··· Extracted data ···

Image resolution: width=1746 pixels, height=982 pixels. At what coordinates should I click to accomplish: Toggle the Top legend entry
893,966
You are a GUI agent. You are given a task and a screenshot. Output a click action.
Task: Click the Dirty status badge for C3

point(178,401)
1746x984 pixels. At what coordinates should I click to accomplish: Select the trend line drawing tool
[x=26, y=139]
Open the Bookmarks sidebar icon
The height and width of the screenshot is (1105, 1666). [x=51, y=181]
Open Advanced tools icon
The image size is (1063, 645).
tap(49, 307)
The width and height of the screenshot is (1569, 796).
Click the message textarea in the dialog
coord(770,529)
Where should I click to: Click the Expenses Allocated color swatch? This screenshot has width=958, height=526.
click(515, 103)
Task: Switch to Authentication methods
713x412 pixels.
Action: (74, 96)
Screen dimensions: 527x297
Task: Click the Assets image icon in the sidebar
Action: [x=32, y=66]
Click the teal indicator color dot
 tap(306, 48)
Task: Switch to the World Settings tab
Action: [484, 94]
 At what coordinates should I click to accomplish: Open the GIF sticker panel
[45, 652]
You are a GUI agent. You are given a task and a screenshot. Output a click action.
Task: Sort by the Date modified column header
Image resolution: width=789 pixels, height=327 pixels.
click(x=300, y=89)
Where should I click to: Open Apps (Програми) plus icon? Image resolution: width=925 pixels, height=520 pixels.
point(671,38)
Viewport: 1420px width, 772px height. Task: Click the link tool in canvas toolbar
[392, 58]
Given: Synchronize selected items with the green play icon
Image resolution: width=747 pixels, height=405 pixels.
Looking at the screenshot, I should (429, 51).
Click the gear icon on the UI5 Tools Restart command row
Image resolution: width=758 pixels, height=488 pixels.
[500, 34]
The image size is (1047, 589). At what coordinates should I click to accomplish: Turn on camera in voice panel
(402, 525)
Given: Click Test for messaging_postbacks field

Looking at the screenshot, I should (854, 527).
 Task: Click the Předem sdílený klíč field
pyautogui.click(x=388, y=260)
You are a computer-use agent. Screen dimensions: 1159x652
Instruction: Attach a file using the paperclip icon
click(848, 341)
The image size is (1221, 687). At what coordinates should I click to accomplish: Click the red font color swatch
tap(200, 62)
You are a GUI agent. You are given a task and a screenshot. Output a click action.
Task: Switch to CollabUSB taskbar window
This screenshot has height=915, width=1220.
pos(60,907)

···

Problem details:
Exactly as they stand, write out all of the entries.

Result:
Image resolution: width=1746 pixels, height=982 pixels. At what coordinates should I click to accomplish: Toggle the Top legend entry
893,966
You are a GUI agent. You are given a task and a screenshot. Output a click action.
Task: Click the Dirty status badge for C3

point(178,401)
1746x984 pixels. At what coordinates should I click to accomplish: Select the trend line drawing tool
[x=26, y=139]
Open the Bookmarks sidebar icon
The height and width of the screenshot is (1105, 1666). [x=51, y=181]
Open Advanced tools icon
The image size is (1063, 645).
tap(49, 307)
The width and height of the screenshot is (1569, 796).
Click the message textarea in the dialog
coord(770,529)
Where should I click to: Click the Expenses Allocated color swatch? This screenshot has width=958, height=526.
click(515, 103)
Task: Switch to Authentication methods
713x412 pixels.
Action: (74, 96)
Screen dimensions: 527x297
Task: Click the Assets image icon in the sidebar
Action: [x=32, y=66]
Click the teal indicator color dot
 tap(306, 48)
Task: Switch to the World Settings tab
Action: [484, 94]
 At what coordinates should I click to accomplish: Open the GIF sticker panel
[45, 652]
You are a GUI agent. You are given a task and a screenshot. Output a click action.
Task: Sort by the Date modified column header
Image resolution: width=789 pixels, height=327 pixels.
click(x=300, y=89)
Where should I click to: Open Apps (Програми) plus icon? Image resolution: width=925 pixels, height=520 pixels.
point(671,38)
Viewport: 1420px width, 772px height. Task: Click the link tool in canvas toolbar
[392, 58]
Given: Synchronize selected items with the green play icon
Image resolution: width=747 pixels, height=405 pixels.
Looking at the screenshot, I should (429, 51).
Click the gear icon on the UI5 Tools Restart command row
Image resolution: width=758 pixels, height=488 pixels.
[500, 34]
The image size is (1047, 589). At what coordinates should I click to accomplish: Turn on camera in voice panel
(402, 525)
Given: Click Test for messaging_postbacks field

Looking at the screenshot, I should (854, 527).
 Task: Click the Předem sdílený klíč field
pyautogui.click(x=388, y=260)
You are a computer-use agent. Screen dimensions: 1159x652
Instruction: Attach a file using the paperclip icon
click(848, 341)
The image size is (1221, 687). At what coordinates should I click to accomplish: Click the red font color swatch
tap(200, 62)
You are a GUI agent. You are given a task and a screenshot. Output a click action.
Task: Switch to CollabUSB taskbar window
This screenshot has height=915, width=1220.
pos(60,907)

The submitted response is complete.